I spent €150 on electricity.
This Isn’t a “Developers Are Dead” Post
It’s the opposite. The role of the engineer is more important than ever — it’s just changing.
What I did in those 30 days wasn’t “prompting.” It was architecture. It was knowing which database to pick for time-series data vs. vector search. It was understanding BGP well enough to validate what the model generated. It was making deployment decisions that no model can make on its own.
The AI handled implementation velocity.
I handled judgment.
Three Things I’ve Learned
1. The Bottleneck Has Shifted
It’s no longer “how fast can I write code.” It’s “how fast can I decide what to build and why.” Product thinking is now the rate limiter — not engineering capacity.
2. Local Beats Cloud for Serious Work
No rate limits. No data privacy concerns. No API bills that scale with usage. A one-time hardware investment that pays for itself in a single project. And complete control over your stack.
3. Breadth Is the New Superpower
AI eliminates the ramp-up penalty for unfamiliar domains. I moved between BGP routing, LLM pipelines, and TypeScript frontends in the same afternoon. That kind of cross-domain velocity was impossible before — not because the knowledge didn’t exist, but because context-switching was too expensive.
What This Means for Teams
The 10x engineer was always a myth. But the 5x-leveraged engineer — someone who deeply understands systems and uses AI as an execution layer — is very real. And they’re going to reshape how we think about team size, project timelines, and what’s possible for small companies.

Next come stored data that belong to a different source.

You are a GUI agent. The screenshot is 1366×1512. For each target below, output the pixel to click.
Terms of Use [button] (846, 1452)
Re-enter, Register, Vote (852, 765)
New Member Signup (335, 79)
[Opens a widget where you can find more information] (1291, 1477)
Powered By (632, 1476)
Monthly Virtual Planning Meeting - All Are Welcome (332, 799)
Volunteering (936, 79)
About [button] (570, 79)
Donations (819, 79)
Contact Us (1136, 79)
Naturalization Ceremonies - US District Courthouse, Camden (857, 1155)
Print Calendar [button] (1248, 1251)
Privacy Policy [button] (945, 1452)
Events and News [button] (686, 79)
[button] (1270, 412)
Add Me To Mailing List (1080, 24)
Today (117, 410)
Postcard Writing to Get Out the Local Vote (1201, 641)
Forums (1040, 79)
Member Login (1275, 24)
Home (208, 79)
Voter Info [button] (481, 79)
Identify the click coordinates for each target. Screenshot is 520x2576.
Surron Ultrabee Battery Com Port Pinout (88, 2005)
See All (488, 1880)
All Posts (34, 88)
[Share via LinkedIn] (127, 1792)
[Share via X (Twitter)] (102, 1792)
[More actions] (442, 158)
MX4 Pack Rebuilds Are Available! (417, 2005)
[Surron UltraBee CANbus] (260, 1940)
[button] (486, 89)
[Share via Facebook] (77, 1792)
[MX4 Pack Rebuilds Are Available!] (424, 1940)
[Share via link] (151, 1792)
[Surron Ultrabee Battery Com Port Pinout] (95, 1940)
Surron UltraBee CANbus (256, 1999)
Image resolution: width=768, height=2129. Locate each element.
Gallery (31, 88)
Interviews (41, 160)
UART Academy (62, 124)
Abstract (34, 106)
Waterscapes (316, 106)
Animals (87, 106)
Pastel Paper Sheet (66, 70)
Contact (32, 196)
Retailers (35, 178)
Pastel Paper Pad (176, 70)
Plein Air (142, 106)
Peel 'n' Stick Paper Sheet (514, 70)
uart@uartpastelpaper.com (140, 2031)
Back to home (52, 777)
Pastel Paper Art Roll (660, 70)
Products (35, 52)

We’re entering an era where a solo founder with domain expertise and the right local setup can build what previously required a funded startup.
The question isn’t whether AI changes software engineering.
It’s whether you’ll be the one using it — or the one being outpaced by someone who does.
Built on a Mac Studio + Mac Mini cluster. No cloud APIs. No subscriptions. Just local models and a lot of coffee.